[PATCH] Making Soprano optional (again) in kdelibs
Sebastian Kügler
sebas at kde.org
Wed Dec 30 13:31:27 CET 2009
On Wednesday 30 December 2009 00:43:31 Jorge Manuel B. S. Vicetto wrote:
> On 29-12-2009 18:30, Sebastian Kügler wrote:
> > I get your point (bloat), but being vague and sarcastic is not the way to
> > go about it. The best is to provide numbers to back it up and show the
> > real costs of running two databases. I believe they're rather easy to
> > attain, given the right tools, so I don't really get why you're coming
> > with a long rant how relational database systems bloat KDE (my
> > interpretation), instead of just listing those numbers.
>
> If "common sense" won't cut it, do I need to start a vote, forum thread
> or something else asking KDE users (I can do it for Gentoo alone) if
> they are worried/upset about this? Should I ask how many "former KDE
> users" stopped using it because of the MySQL dep?

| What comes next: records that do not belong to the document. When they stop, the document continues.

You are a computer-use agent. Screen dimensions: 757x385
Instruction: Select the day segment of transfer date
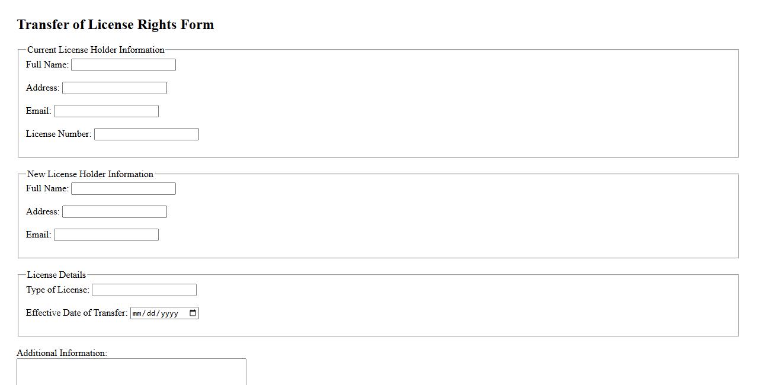[152, 314]

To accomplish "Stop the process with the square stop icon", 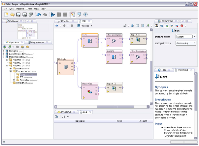I will (65, 15).
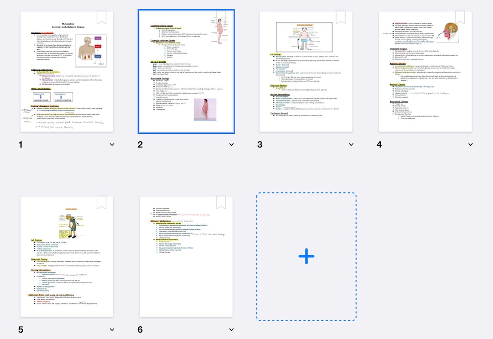The image size is (493, 339).
Task: Open the options chevron under page 1
Action: [112, 144]
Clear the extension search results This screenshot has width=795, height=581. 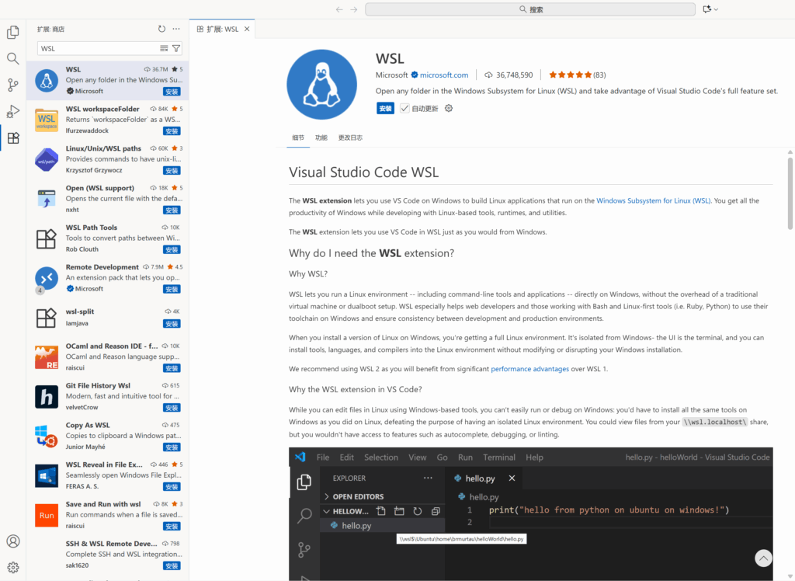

So the next step would be quantifying the performance, and comparing it to
alternatives. To get you going, here's a couple of measurements that would be
interesting to quantify this bloat you're talking about:
- How much memory does kmail take using akonadi, and not using akonadi (on the same
email data set)?
- How much time does it take to start up in both scenarios?
- How much time does it take to load a big folder with emails?
- How much time does it take to search for a particular email?
- ...
With that information, you can tell the developers: Look, my email application now
takes twice (randomly made up figure that would support your claim) the memory and
isn't any faster. That would be a good start. "I can find people who don't like it on
the Internet" is useless to us, however.
Note that the above comparisons completely ignore any gained features by the use of
akonadi, so it's not completely fair game. For the exact same use case, the data
would still be interesting though.
One particular point that's often forgotten is that the alternative is not running
MySQL or not, but running MySQL vs. using another storage mechanism. There's no free
lunch involved here, it's about offsetting alternatives.
> If you want, I can point you all to the user rants in Gentoo bugs about
> MySQL dependency for KDE as a whole and amarok as one particular KDE app.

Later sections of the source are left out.